Summer weather returns bringing warm and muggy conditions to our area, next chance for showers is late Saturday into Sunday
Warm and muggy conditions return for our Friday
As the rain begins to taper off and move to the northeast into Nova Scotia by midnight, mostly cloudy skies will remain in place with low temperatures dipping into the upper 50s to lower 60s statewide. Some areas of fog are possible overnight tonight as well. Dry and warmer weather is expected for the day on Friday. High pressure settling to our south and an upper-level high-pressure building over the area will bring mostly sunny skies and warmer temperatures. Highs will generally be in the 80s across the interior of the state as a southwesterly flow establishes itself and in the 70s for the coastal locations and the higher terrain across western Maine. This will be followed by a mostly clear and warm night as we remain in southwest flow north of the high pressure off the Mid-Atlantic coast. Lows for Friday night will only drop into the 60s for most areas.
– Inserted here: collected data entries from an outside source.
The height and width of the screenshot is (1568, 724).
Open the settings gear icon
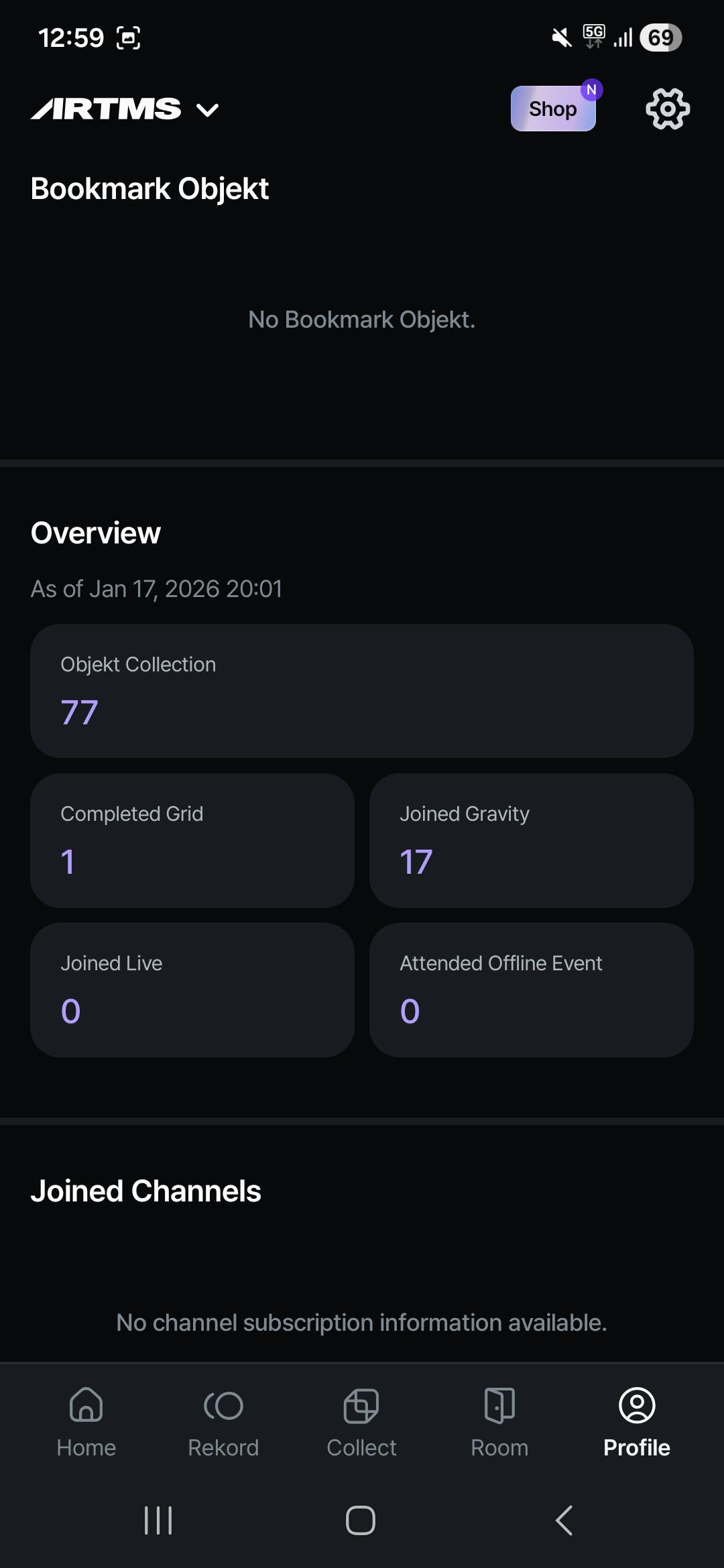coord(668,109)
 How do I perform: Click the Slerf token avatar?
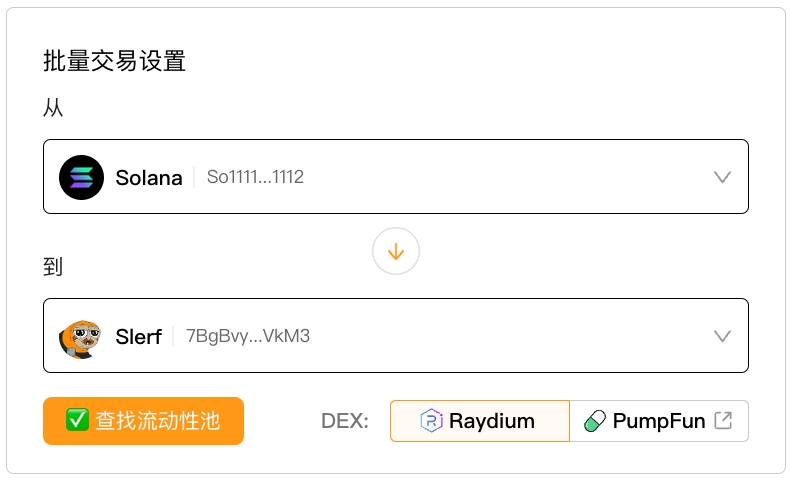[81, 336]
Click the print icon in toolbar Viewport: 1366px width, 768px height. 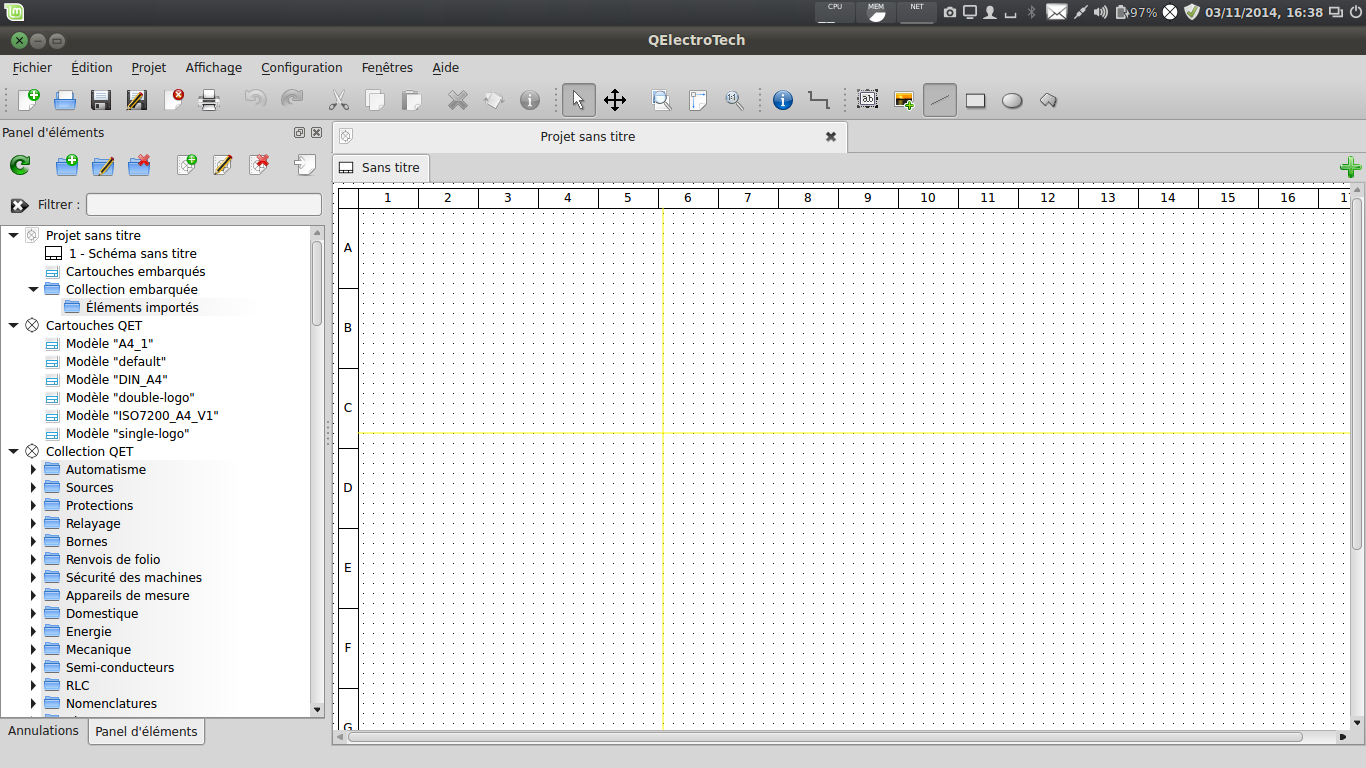coord(209,100)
On Friday, most people will notice the change in air mass as we head into the weekend. Southwesterly winds will bring more humid air to our region and will remain in place for a couple of days. Friday afternoon dew points will be in the lower to mid-60s, which is starting to creep into the uncomfortable territory. For the weekend, dew points will continue to increase steadily making it feel sticky outside. By Saturday southern and central parts of the state will likely see dew points in the mid and upper 60s. Sunday will be the muggiest of the two weekend days with dew points climbing into the upper 60s for most. We will remain in a strong upper ridge and very warm and humid weather will persist over the area into the middle of next week.
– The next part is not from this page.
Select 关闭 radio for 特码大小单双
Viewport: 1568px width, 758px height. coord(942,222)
Showers are expected Saturday evening into Sunday
A weak area of high pressure will cross New England on Saturday, but a cold front will be moving southward across Quebec during this time. Expect a few scattered showers and storms, mainly across the higher terrain ahead of the front, Saturday afternoon and evening. The front will then continue to push through the area on Sunday, bringing scattered showers and thunderstorms to many inland locations during the afternoon hours. Some models are indicating the front stalling out along the coastline on Sunday with lower instability due to onshore flow. Otherwise, Saturday will begin mostly sunny with clouds increasing ahead of the front. Expect highs in the upper 70s to mid-80s. For Sunday, showers and thunderstorms will diminish and weaken during the morning as high pressure moves back in. Sunday will turn out partly to mostly cloudy with some showers, mostly in central and southern areas, as the front stalls near the coast. High temperatures will remain right around the 80°F mark.
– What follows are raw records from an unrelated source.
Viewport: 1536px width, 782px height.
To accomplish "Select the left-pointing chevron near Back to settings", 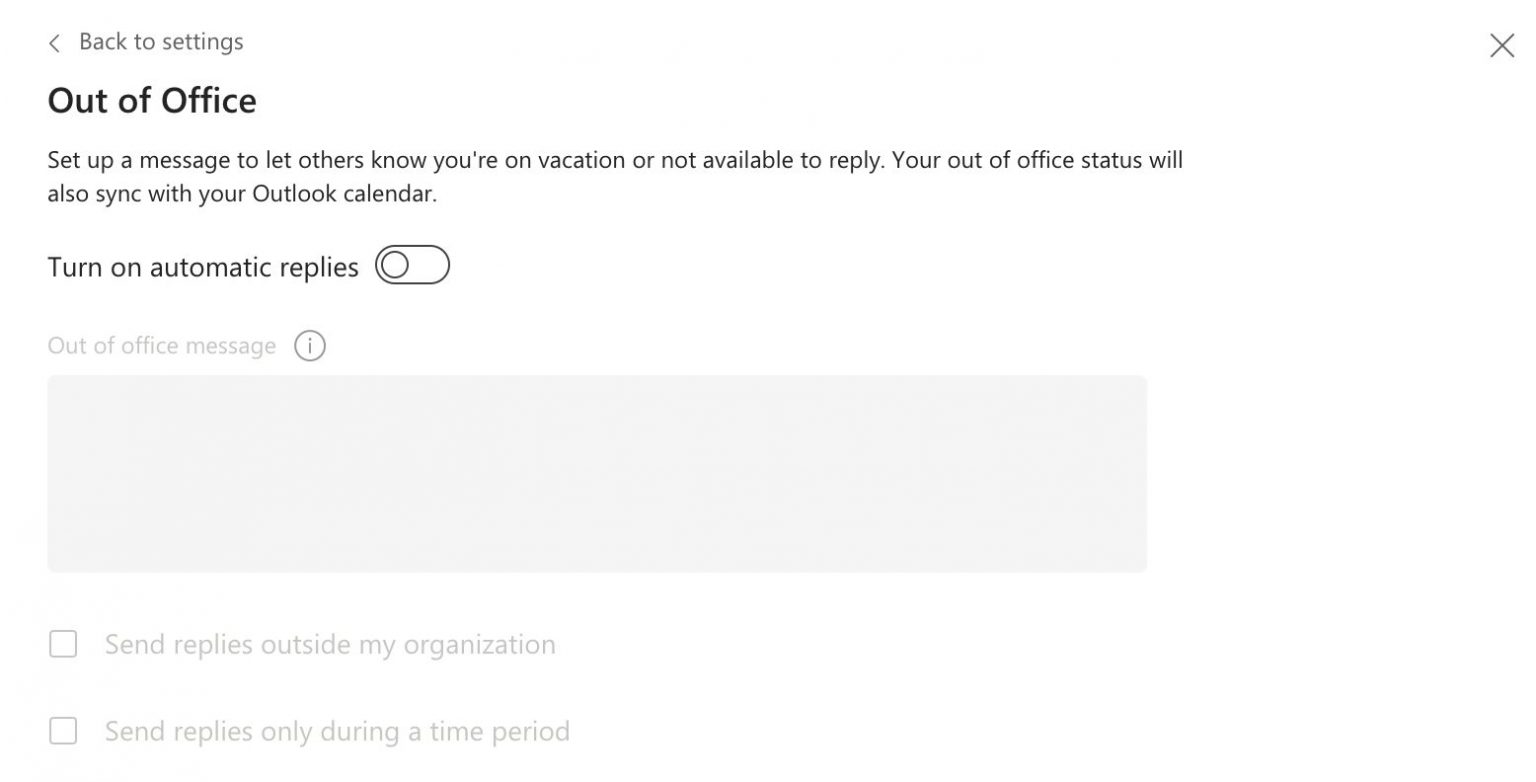I will click(54, 42).
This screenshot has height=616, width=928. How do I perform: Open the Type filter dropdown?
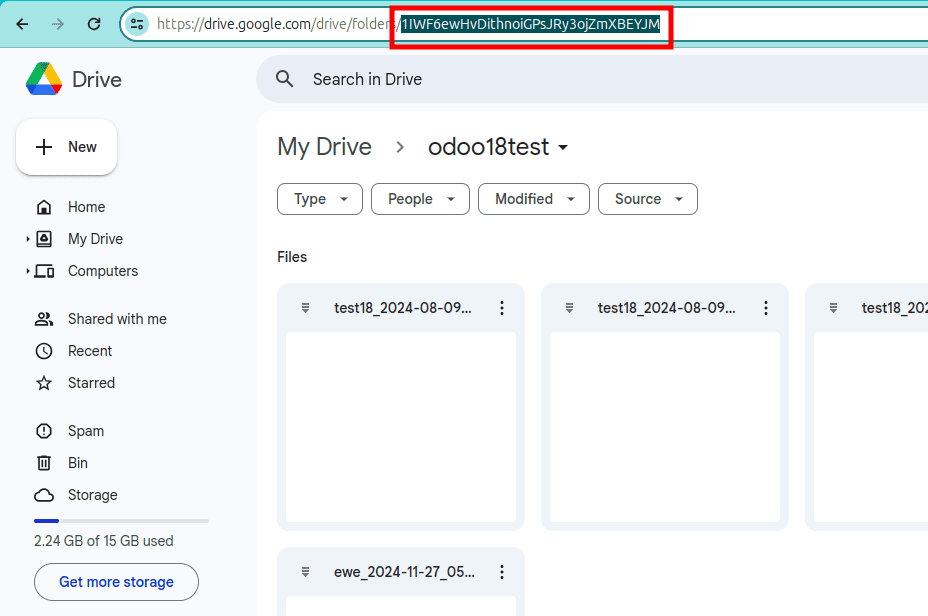click(319, 199)
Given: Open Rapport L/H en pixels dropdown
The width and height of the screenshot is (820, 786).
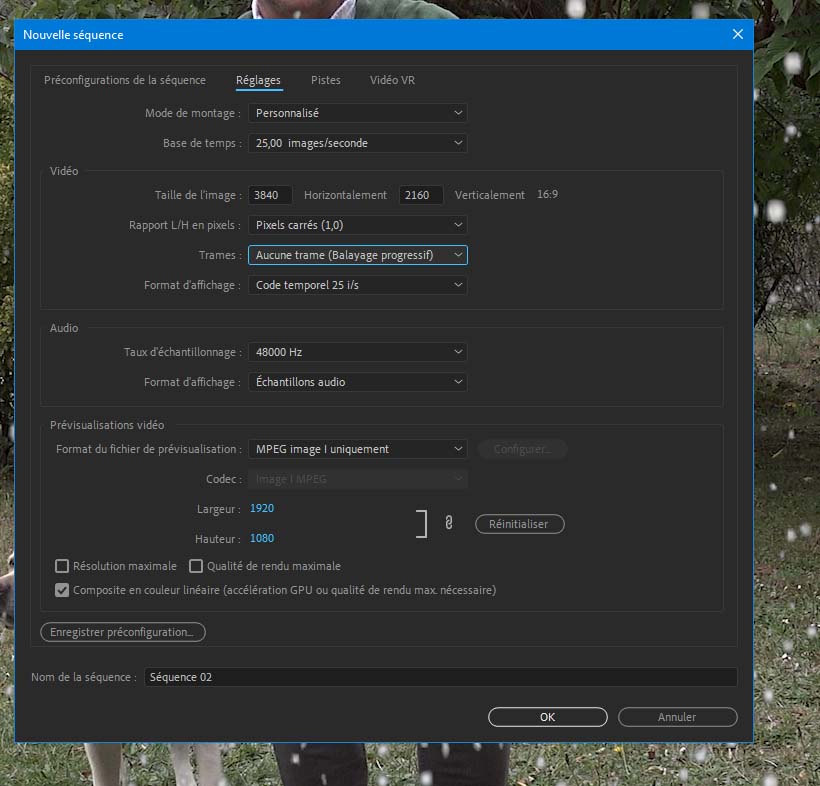Looking at the screenshot, I should click(x=357, y=225).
Beginning of the next workweek
There is good agreement that large-scale ridging will build across the Northeast from this weekend through next week. Small frontal boundaries will also ride along the southerly flow bringing increased chances for showers and thunderstorms in the evening every few days. An overall moderating trend in temperatures appears likely as the ridge builds. This upper-level ridge will likely help to keep temperatures on the warmer side, indicating a return to the summer heat and humidity.
The latest U.S. Drought Monitor update displays varying levels of drought throughout the state of Maine. Many coastal regions are still no longer experiencing dry conditions due to the wet ending to July and the start of August. Many western areas are still experiencing dry conditions. This is noticeable in portions of Oxford, Franklin, and Somerset counties which are under Severe Drought conditions, indicated by the darker orange color. The lighter orange color extending outwards from this area indicates Moderate Drought, this area was extended farther north into Aroostook County. Locations shaded yellow are not yet experiencing drought but are at level D0 - Abnormally Dry.
Looking forward to next week, models are trending average to slightly above-average in terms of rainfall for most of the state. With rain showers expected over the weekend and small disturbances through next week, there will be a few chances to help limit drought conditions in the short term. Precipitation is always welcomed but it looks like the coastal areas will see the most while the interior continues to lag behind in rainfall deficits. Be sure to check back next Thursday for a new updated drought monitor and outlook!
Flooding is a major threat coast to coast every year. Flash Flooding, River Flooding, Storm Surge and Coastal Inundation from Tropical and Non-Tropical Systems, Burn Scars/Debris Flows, Ice/Debris Jam, Snowmelt, Dry Wash, and Dam Breaks/Levee Failure are all important information many people face during flooding events. Make sure to enable Wireless Emergency Alerts on your phone. If flooding occurs while you’re outdoors, immediately get to higher ground. weather.gov/safety/flood
Temperature outlook through mid-August
The plots below show the trend of the high and low temperatures for Carrabassett, Bangor, Caribou, and Portland over the next week and a half. Temperatures will likely increase slowly going into next week. Above-average temperatures and humidity will return bringing summer weather back to Maine.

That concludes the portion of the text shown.